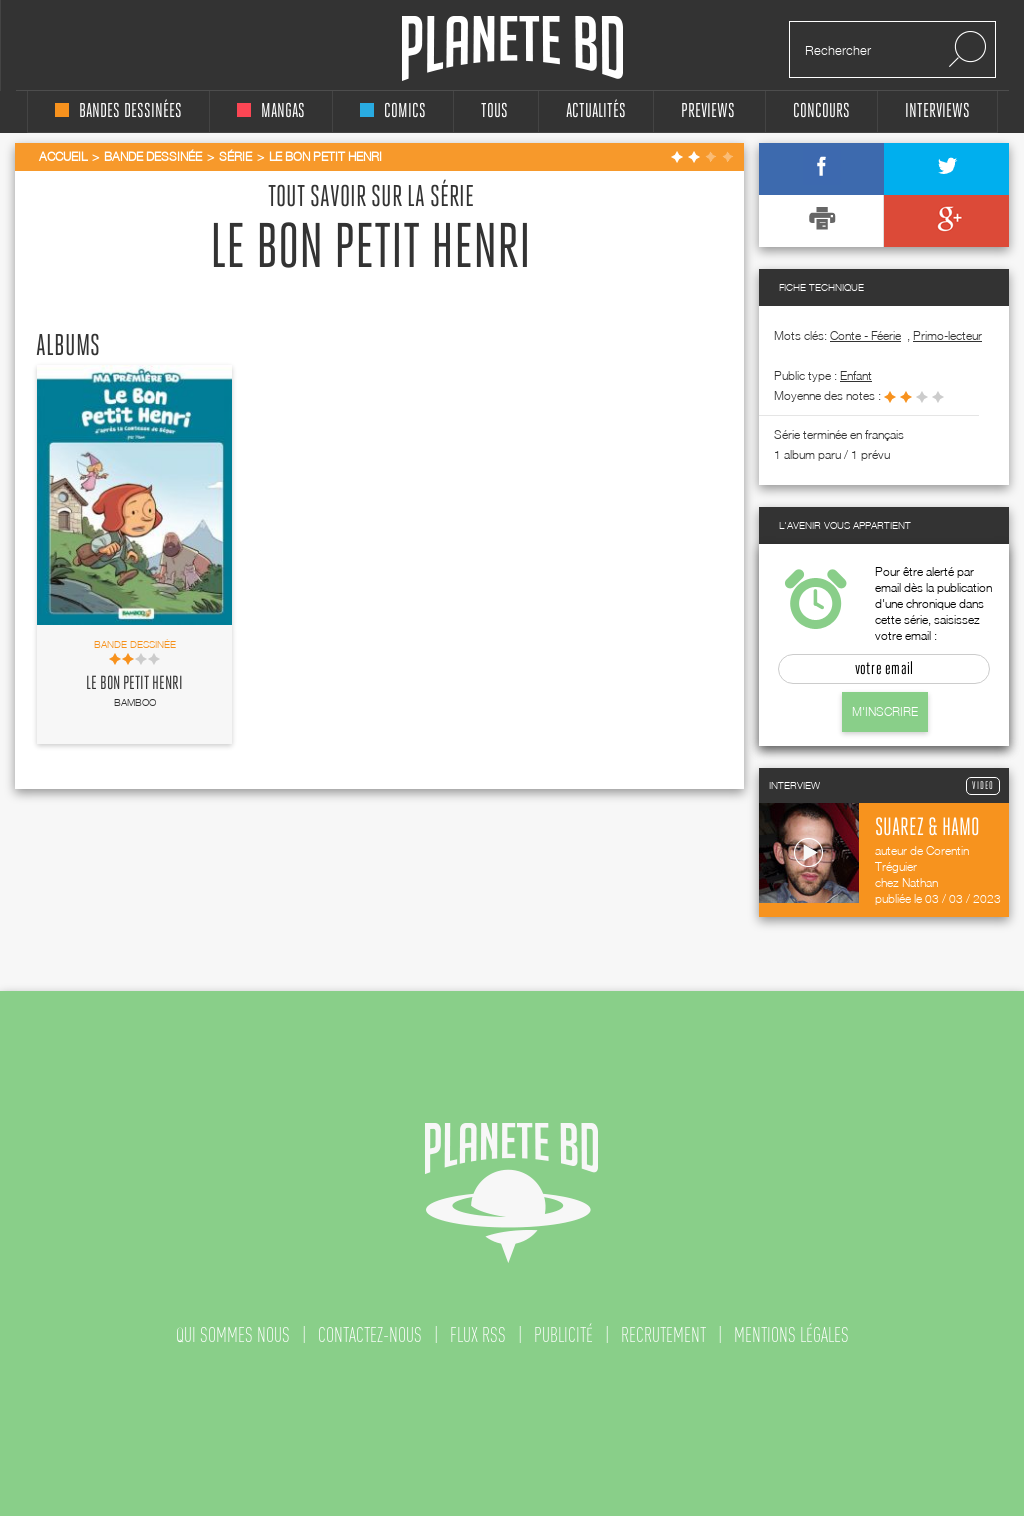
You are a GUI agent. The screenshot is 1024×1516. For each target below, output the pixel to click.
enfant (856, 375)
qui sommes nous (233, 1335)
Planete (512, 48)
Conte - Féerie (865, 335)
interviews (937, 111)
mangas (271, 111)
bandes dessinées (118, 111)
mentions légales (791, 1335)
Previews (708, 111)
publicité (563, 1335)
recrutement (663, 1335)
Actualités (596, 111)
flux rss (478, 1335)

____

= Work required =
Reproduce every line of the records above word for word, but leave out the pictures.

= The output =
You are a GUI agent. The screenshot is 1024×1516. For each target below, output the pixel to click.
enfant (856, 375)
qui sommes nous (233, 1335)
Planete (512, 48)
Conte - Féerie (865, 335)
interviews (937, 111)
mangas (271, 111)
bandes dessinées (118, 111)
mentions légales (791, 1335)
Previews (708, 111)
publicité (563, 1335)
recrutement (663, 1335)
Actualités (596, 111)
flux rss (478, 1335)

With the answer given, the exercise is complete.